• **Required action**:
Please output the records below word for word and omit the pictures.

Segment Open

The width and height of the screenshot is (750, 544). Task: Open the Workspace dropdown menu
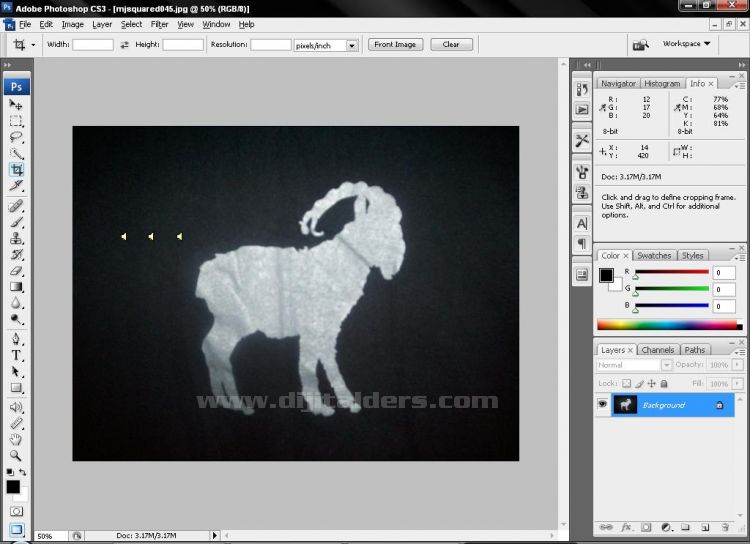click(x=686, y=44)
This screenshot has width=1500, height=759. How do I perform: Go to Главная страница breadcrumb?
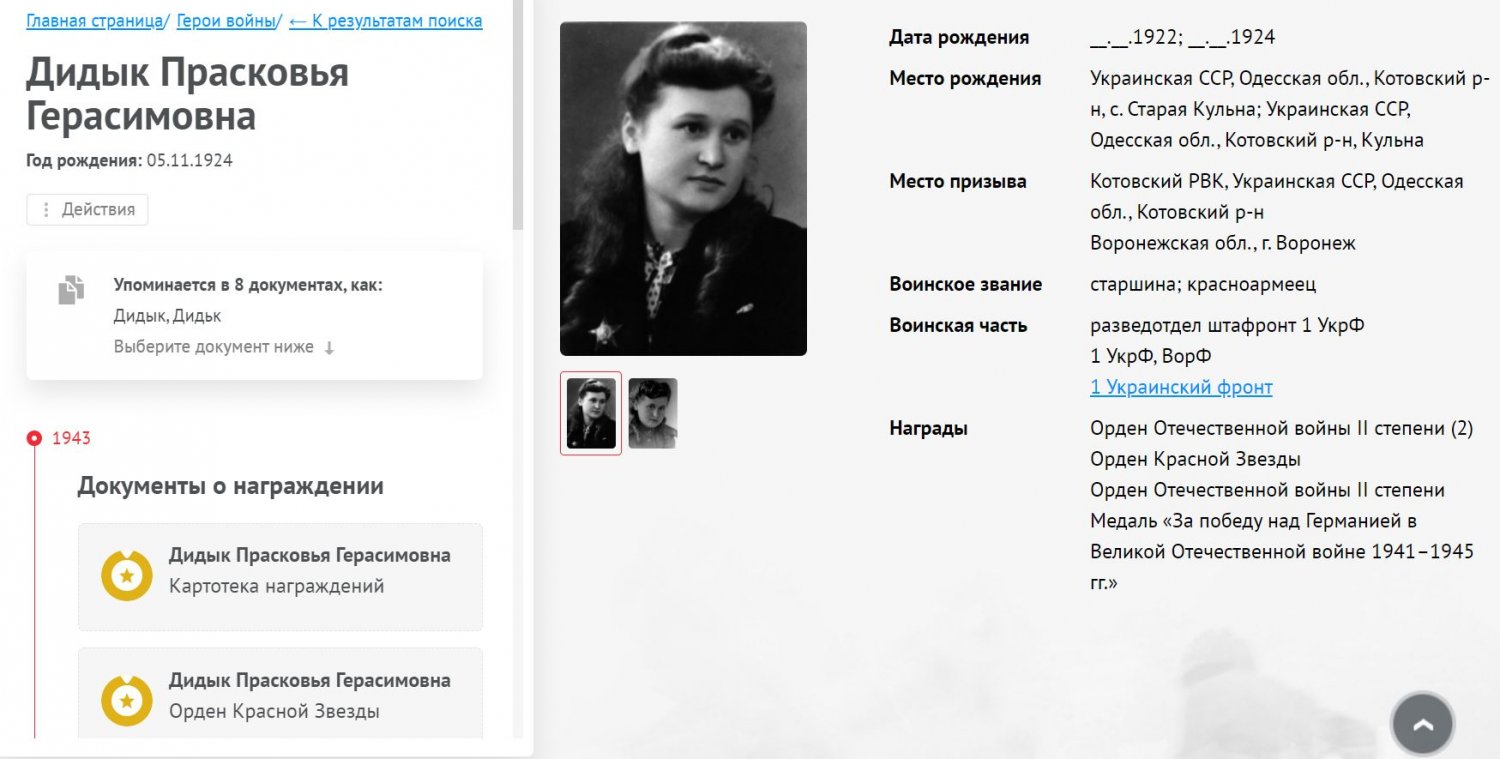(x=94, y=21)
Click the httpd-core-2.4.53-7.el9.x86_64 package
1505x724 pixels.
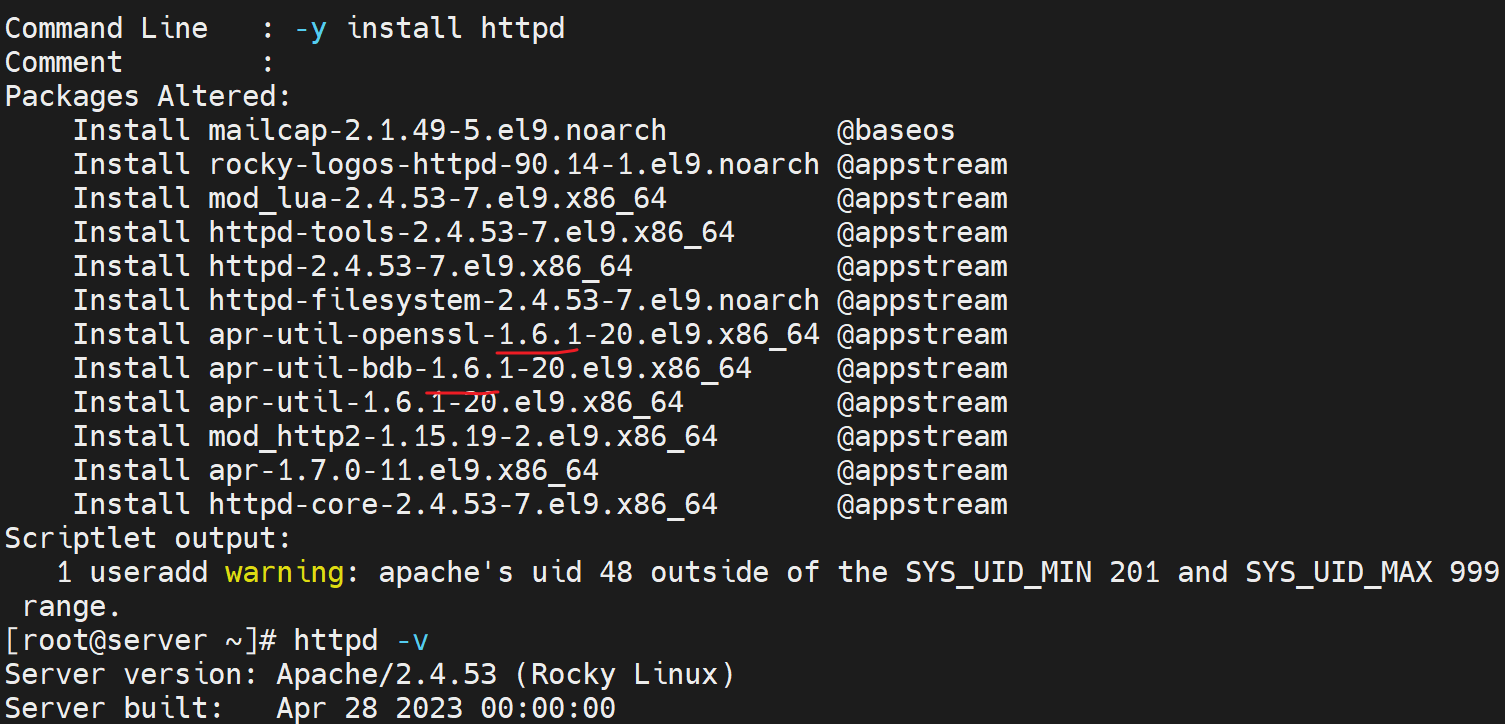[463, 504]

Segment Closed

• **Task output**:
The width and height of the screenshot is (750, 544). Task: Open the Workspace dropdown menu
click(x=686, y=44)
This screenshot has width=1500, height=759. How do I perform: Go to Главная страница breadcrumb?
(x=94, y=21)
Click the httpd-core-2.4.53-7.el9.x86_64 package
1505x724 pixels.
[463, 504]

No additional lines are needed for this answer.